Los críticos de Cambre votan divididos y Culleredo elude pronunciarse
24 dic 2014 . Actualizado a las 05:00 h.La disolución del Consorcio As Mariñas para transformarse en mancomunidad ha puesto patas arriba la política de la comarca. Y más en concreto al PSOE. La diversidad de criterios sobre cómo debe hacerse o tendría que haberse gestionado este proceso administrativo generó ayer la ruptura de la disciplina de voto de los socialistas de Cambre y, también por discrepancias internas, el gobierno local de Culleredo decidió retirar el punto del orden del día y dejarlo sobre la mesa para analizarlo con más calma.
En Culleredo, la decisión de no votar la propuesta partió del propio grupo de gobierno. En concreto, el concejal José Ramón Rioboo, explicó después de la sesión plenaria que no está de acuerdo con el sistema elegido por el Consorcio para hacer la transición a mancomunidad y que su presidente, José Antonio Santiso Miramontes, estuvo dilatando ese proceso de forma «irresponsable y malintencionada» y «por intereses personales». En este sentido, indicó que el Consorcio tuvo un año «para trabajar en un borrador y reunir a todos los secretarios municipales para redactar un documento de consenso» y que, sin embargo, se dejó para última hora para intentar «meter un gol por la escuadra a todos los concejales».
El alcalde, el socialista Julio Sacristán, reconoció que la controversia generada entre los habilitados nacionales de los ayuntamientos (con informes contradictorios) generó dudas «en concejales» ante las consecuencias que podría tener la aprobación con el informe negativo de la secretaría municipal.
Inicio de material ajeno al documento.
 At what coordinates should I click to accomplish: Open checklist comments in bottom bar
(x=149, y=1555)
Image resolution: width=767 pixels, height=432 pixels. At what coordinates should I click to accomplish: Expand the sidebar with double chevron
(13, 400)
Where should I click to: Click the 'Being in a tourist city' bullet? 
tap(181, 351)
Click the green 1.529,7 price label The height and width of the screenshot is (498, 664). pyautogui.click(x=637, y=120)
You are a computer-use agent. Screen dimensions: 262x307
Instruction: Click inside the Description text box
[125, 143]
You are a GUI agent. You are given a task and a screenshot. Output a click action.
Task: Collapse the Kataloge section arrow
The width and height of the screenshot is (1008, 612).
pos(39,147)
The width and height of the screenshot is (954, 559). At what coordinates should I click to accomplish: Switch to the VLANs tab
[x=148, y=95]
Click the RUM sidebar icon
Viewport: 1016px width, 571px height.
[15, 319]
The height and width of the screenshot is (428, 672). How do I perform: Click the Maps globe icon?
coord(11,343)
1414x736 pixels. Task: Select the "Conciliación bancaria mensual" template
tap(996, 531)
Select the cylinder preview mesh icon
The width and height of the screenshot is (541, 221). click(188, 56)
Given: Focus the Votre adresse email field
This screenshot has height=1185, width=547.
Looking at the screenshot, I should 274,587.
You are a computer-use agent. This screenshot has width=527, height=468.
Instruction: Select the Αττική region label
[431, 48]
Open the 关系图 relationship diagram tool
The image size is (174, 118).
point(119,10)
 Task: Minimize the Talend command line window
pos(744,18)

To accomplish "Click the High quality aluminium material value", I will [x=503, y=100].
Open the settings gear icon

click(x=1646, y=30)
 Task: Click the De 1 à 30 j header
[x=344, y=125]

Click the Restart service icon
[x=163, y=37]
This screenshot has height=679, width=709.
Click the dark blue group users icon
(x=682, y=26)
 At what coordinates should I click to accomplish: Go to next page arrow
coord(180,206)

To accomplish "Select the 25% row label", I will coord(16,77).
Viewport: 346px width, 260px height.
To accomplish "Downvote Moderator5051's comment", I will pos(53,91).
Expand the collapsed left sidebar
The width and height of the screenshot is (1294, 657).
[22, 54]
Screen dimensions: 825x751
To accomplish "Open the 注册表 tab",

Así, en la junta de portavoces que se celebrará el viernes, «se intentará llegar a un acuerdo» previo al pleno extraordinario del día 30, en el que también se tratará las alegaciones al presupuesto y la relación de puestos de trabajo (RPT).
El portavoz del PP de Culleredo, Antonio Cañás, confirmó que la intención de voto de su grupo municipal en caso de haber tratado el asunto era la abstención, ya que no tuvieron tiempo suficiente para analizar la documentación. Y por ello, según indicó, consensuaron con el PSOE y el BNG aceptar que el punto quedara sobre la mesa.
Ruptura de la disciplina de voto
En Cambre también saltó la polémica por la modificación de los estatutos del Consorcio y la constitución de la nueva mancomunidad. De hecho, el portavoz del grupo socialista, Augusto Rey, indicó durante el debate que sus concejales tenían libertad para votar «en conciencia», por lo que tres de ellos votaron a favor (el propio Augusto Rey, Jesús Bao y María Luisa Sanjurjo) y otros dos se apartaron de la disciplina de voto y se abstuvieron (José Manuel Lemos y Margarita Iglesias). Rey aseguró que la disolución del Consorcio y la constitución de la mancomunidad llega tarde, consecuencia de un «fracaso» en la gestión administrativa. «Es un marrón», aseguró. Y cargó tintas contra el presidente del ente supramunicipal, José Antonio Santiso: «Deixou pasar un ano sen solución». También EU y BNG criticaron el «oscurantismo» con el que se gestiona el Consorcio. Finalmente, el punto se aprobó con 12 votos a favor (grupo de gobierno, PdC y tres concejales socialistas), cinco en contra (UxC y BNG) y cuatro abstenciones (EU y otros dos ediles del PSOE). Después de esta votación, el pleno se tensó y el alcalde expulsó a una edil de EU. Por «solidaridad», el resto de la oposición (excepto PdC) abandonaron la sala.